Here’s
to your health
AAPCC offers tips for a safe and healthy
Thanksgiving meal
Here
are a few tips from the American Association of Poison
Control Centers to keep that most unwelcome Thanksgiving
guest – food poisoning – from messing up your
perfect holiday meal.
> Handle
food carefully. Food poisoning usually happens from poor
food-handling practices. Symptoms can be fever,
headache, diarrhea, abdominal discomfort and often vomiting.
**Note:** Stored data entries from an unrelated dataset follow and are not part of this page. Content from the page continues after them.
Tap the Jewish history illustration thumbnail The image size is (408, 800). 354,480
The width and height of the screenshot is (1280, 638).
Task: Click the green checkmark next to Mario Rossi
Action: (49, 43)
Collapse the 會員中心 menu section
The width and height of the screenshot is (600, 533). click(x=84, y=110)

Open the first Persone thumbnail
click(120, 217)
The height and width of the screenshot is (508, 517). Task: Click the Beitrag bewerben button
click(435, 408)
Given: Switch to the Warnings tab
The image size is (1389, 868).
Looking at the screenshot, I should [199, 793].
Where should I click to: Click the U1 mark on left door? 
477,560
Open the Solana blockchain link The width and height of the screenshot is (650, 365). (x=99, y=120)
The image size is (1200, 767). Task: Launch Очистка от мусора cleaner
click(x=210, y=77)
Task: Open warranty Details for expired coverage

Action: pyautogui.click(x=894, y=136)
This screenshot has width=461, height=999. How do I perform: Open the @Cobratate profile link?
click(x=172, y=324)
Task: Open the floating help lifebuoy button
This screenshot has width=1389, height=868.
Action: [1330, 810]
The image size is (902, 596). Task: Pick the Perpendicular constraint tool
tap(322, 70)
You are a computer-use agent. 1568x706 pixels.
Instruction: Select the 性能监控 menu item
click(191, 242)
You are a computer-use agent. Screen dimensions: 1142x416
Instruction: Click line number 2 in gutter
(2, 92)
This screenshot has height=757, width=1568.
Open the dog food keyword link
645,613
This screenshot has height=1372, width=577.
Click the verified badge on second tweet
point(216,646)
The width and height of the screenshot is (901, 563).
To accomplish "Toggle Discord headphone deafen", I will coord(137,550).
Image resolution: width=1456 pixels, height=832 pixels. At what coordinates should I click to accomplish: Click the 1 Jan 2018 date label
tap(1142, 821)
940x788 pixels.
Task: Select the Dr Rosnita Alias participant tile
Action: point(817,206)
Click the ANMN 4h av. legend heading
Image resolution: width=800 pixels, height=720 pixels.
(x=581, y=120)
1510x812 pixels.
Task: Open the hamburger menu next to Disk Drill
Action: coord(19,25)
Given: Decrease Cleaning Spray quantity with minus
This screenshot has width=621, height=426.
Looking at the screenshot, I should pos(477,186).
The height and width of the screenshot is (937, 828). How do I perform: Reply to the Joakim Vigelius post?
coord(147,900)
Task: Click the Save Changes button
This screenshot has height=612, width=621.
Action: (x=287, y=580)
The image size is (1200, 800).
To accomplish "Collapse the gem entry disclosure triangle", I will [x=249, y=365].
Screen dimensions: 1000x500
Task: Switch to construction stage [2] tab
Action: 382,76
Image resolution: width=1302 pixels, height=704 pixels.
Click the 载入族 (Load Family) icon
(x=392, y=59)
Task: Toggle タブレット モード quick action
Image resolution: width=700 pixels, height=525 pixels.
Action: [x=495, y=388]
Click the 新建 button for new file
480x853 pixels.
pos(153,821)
The guilty party in all food poisonings is bacteria, which
enters our bodies through contaminated food. Wash hands,
dishes, utensils, kitchen equipment and work surfaces before
and after handling. Be particularly careful around knives,
washing them thoroughly after each use. And remember, even
frozen food can contain bacteria.
> Cook food carefully. Salmonella is a common cause of
food poisoning and while it’s normally not fatal, it
is widespread. It is typically found in raw meats, poultry,
eggs, milk, fish and their bi-products. Salmonella can only
be destroyed by cooking food thoroughly and with temperatures
above 140 degrees.
> Thaw turkey carefully. It’s okay to thaw turkey
in its original plastic for one to two days. After that,
move the turkey to plastic wrap or foil. Don’t keep
it in its original wrapping for more than two days. Thaw
turkey or poultry inside the fridge, rather than elsewhere
in your kitchen.
> Don’t
stuff the turkey in advance and then refrigerate it. The
core of the turkey is a perfect place for bacteria
to grow. Remove all stuffing before refrigerating leftover
meats. Also keep the stuffing, gravy or broth in a separate
container.
> Be careful around the booze. Adults, obviously, should
always drink responsibly, but in large gatherings, it’s
important to be mindful of small children – particularly
those who aren’t afraid to pick up discarded cups left
behind by adults. Even small amounts of alcohol can poison
a young child.
> Be wary of choking hazards. Peanuts, raisins, hard
candies, cocktail sausages and other hors d’oeuvres
are tasty additions to any holiday meal, but they can be
choking hazards for the littlest partiers. And many pediatricians
advise that children under the age of one year avoid nuts,
because of the risk of allergies. Keep these foods out of
the reach of very young children to prevent a choking incident.
The
American Association of Poison Control Centers supports
the nation’s 60 poison control centers in their efforts
to keep Thanksgiving and every other meal safe every day
of the year. Poison centers offer free and confidential services
24 hours a day, seven days a week.
For questions about poisons on Thanksgiving and any other
day of the year, call your local poison control center at
1 (800) 222-1222.
For more information on protection from poisoning and for
a press release regarding hand sanitizers, log on to www.adams-county-health-center.org
and click on Links.
For
more information , go to Links.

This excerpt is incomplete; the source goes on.